Recently Ive taken up the role of religion in the formation of culture, and in particular the ways in which our own personal faith
is supposed to shape the larger culture around us (see, for example, two recent blog entries, and The Beginning of a Catholic Culture). How religion and faith influence culture is, of course, a vast subject, and it will vary according to an immensely wide variety of circumstances. For today, then, let us narrow the field to how religion and faith ought to influence public life. And let us examine not so much the particular manifestations of that influence as the broad principles on which it ought to rest. The Essentially Public Character of Religion
There can be no conceivable God to whom one could discharge his duty of religion through mere interior sentiment. Yet sentiment is exactly the status to which our modern culture tends to reduce religion through the bizarre stricture that we may believe whatever we wish as long as it does not affect anyone else. But just as such a mere interior sentiment will be utterly insufficient for the purpose of satisfying the obligations of our relationships with any other person&151whether governor, employer, friend, spouse, or childso too is it utterly insufficient, laughable and even insulting in our relationship with God. Instead, religion is a matter of enacting our deepest beliefs, in the company of our fellows, in order to satisfy our obligations to God and to ensure Gods blessings on all undertakings, whether we classify them as public or private.

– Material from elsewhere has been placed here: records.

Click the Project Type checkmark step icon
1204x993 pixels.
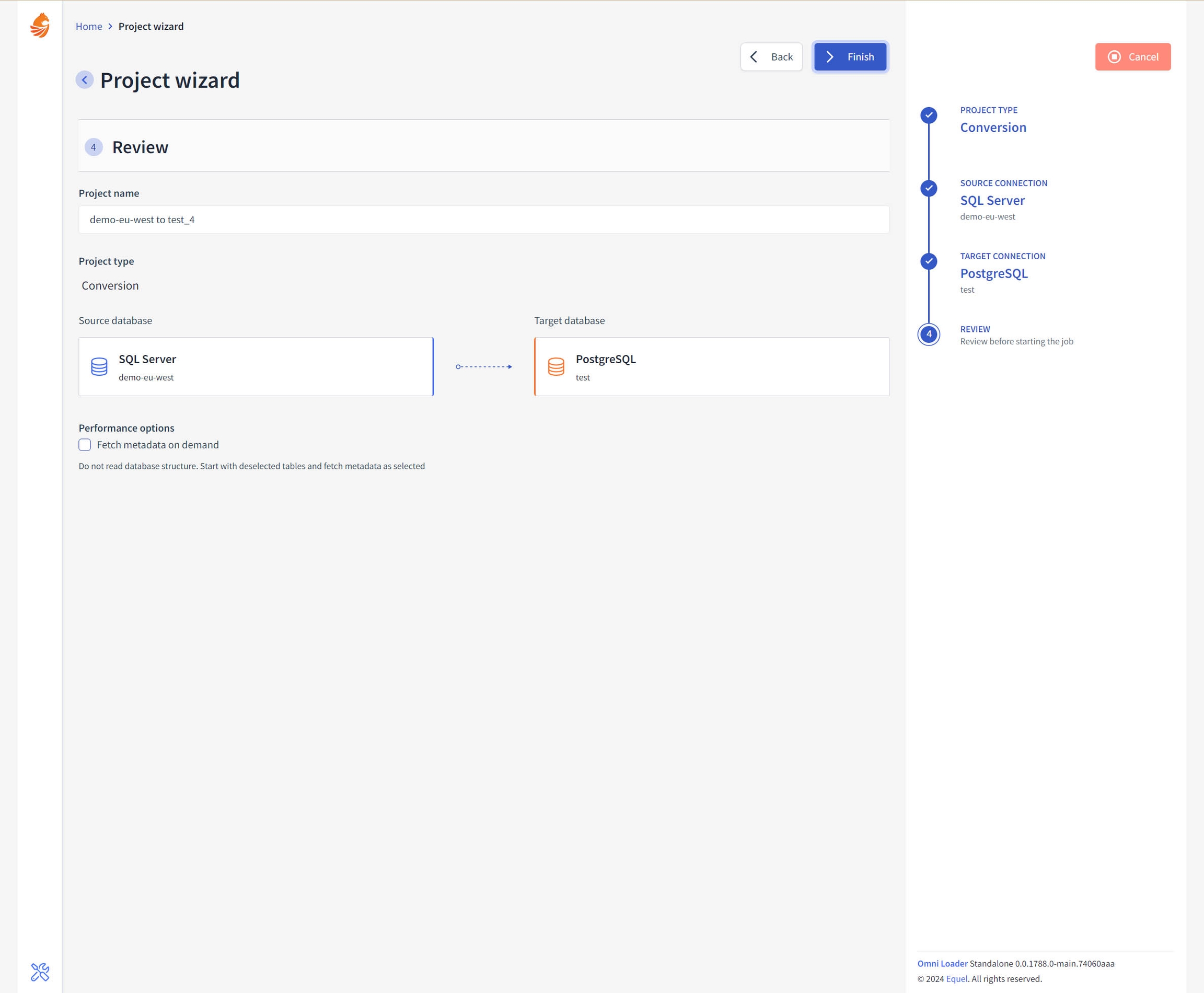pyautogui.click(x=928, y=115)
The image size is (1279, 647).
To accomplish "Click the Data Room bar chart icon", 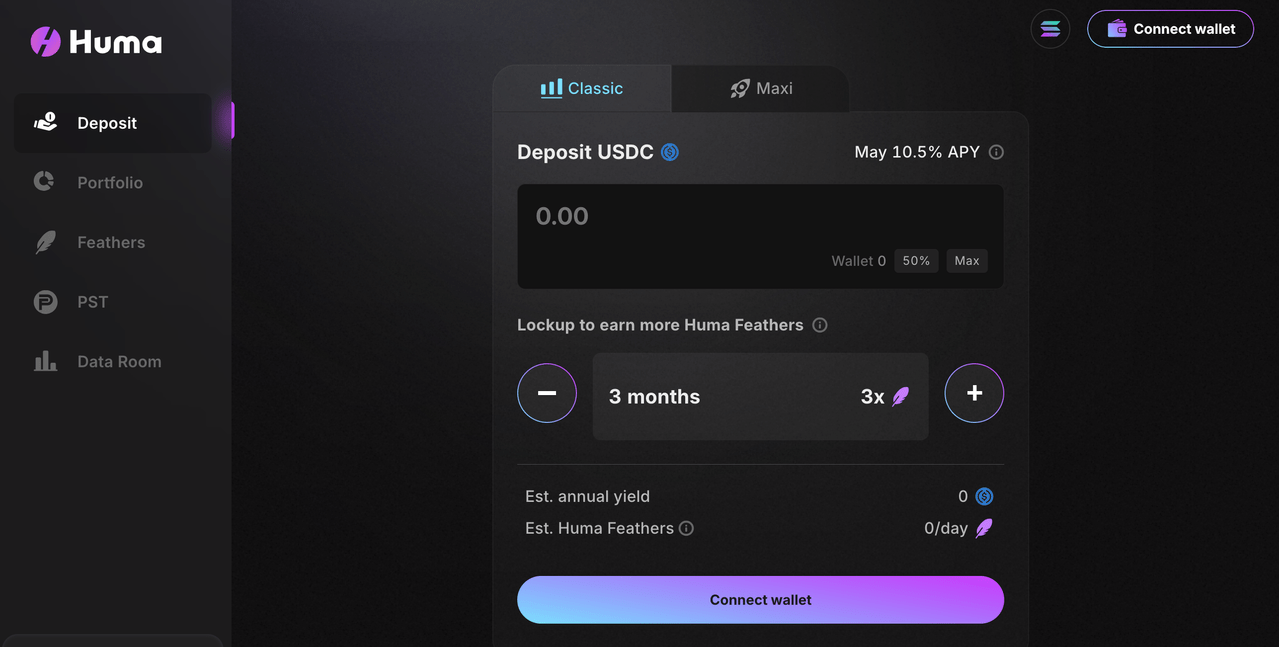I will (x=45, y=361).
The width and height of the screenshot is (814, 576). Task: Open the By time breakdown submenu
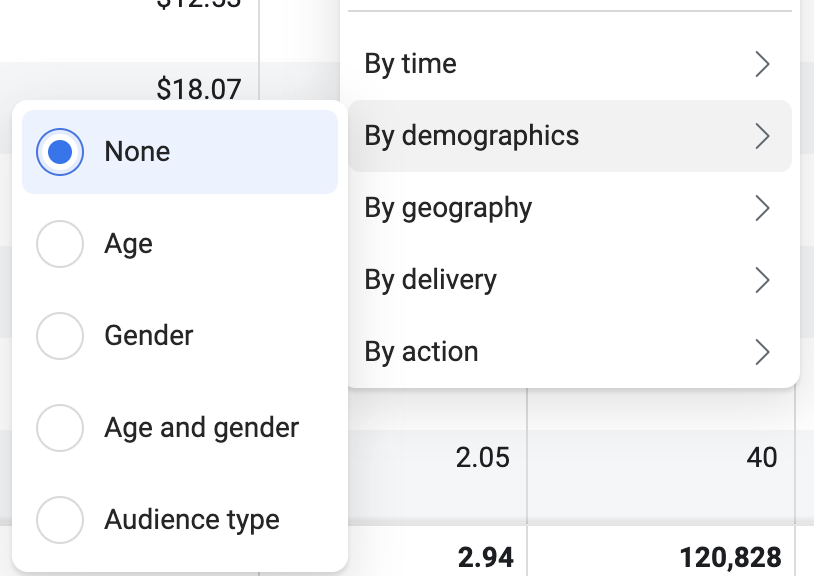[x=569, y=64]
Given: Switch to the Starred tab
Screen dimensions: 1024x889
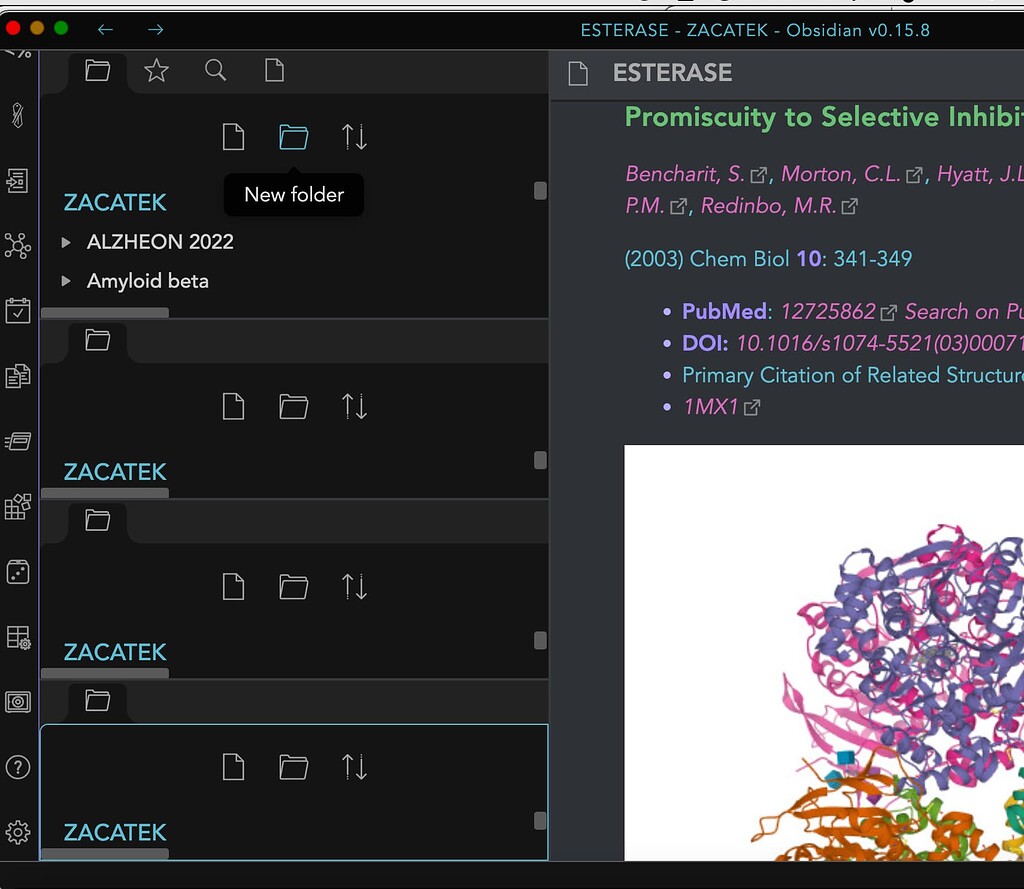Looking at the screenshot, I should click(x=156, y=70).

An interesting historical anomaly may help make the point. During the period of the Protestant Revolt in sixteenth century Europe, there was a strange Christian sect (whose name I can no longer remember) that not only recognized the tendency Christians had to dissemble in the face of potential persecution by rival groups, but also pronounced dissembling a virtue and adopted it as a doctrinal cornerstone. The theory was that under no circumstances should one cast pearls before swine, “swine” being defined as anyone who did not yet hold this sect’s peculiar views. Therefore, the faithful were to reveal their religious beliefs to absolutely nobody, including their own children. The result was a religion as purely private as one could make it. Needless to say, this sect died out in a single generation. Religion, for a wide variety of reasons, is essentially public. Christianity and Public Life
This classification of public life can be, and often is under militant secularism, pushed to an extreme. Thus, ordinarily, we would understand that a gathering of co-religionists in a church to offer worship, while certainly a public event, is not thereby part of what we call our public life, by which we mean essentially our civic life&151such as the activities of a court of law, the operations of the local zoning commission, or elections of civil officials. Based on a false extension of civic life to include everything that is public, an ardent secularist may argue that the very existence of a Christian church or the very utterance of a Christian prayer imposes unfair public pressure and distress on an unbelieving citizen who chances to see the church or hear the prayer, and so both Christian prayer and Christian church buildings may be rightfully suppressed for the common good. Most people would recognize this as an extreme and foolish argument, but it does conceal within it a legitimate and often difficult question: To what degree ought the devotions and moral duties of a particular religion to be permitted to shape and inform public life
To this question Christianity provides a particularly practical and sensitive answer, proposing a truth which rightly deserves to be elevated into a second key principle. Thus in discussing the great many things that are public in various ways, Christian social theory distinguishes between the activity of the Church, which has supernatural love as its end, and the activity of the State, whose end is natural justice. Now those things having primarily to do with charity or love are necessarily voluntary, for that which is not voluntary cannot be done out of love. For this reason, the particular aspects of Christianity which are known only through Revelation and which must be apprehended through faith and embraced through love are not to be forced upon anyone, and so can rightly be incorporated into the public order only insofar as they are the natural expression of those who participate in public life, and never as a requirement under pain of civil punishment. The degree to which any culture publicly expresses such things will vary, within the limits of this principle, according to all the attendant circumstances.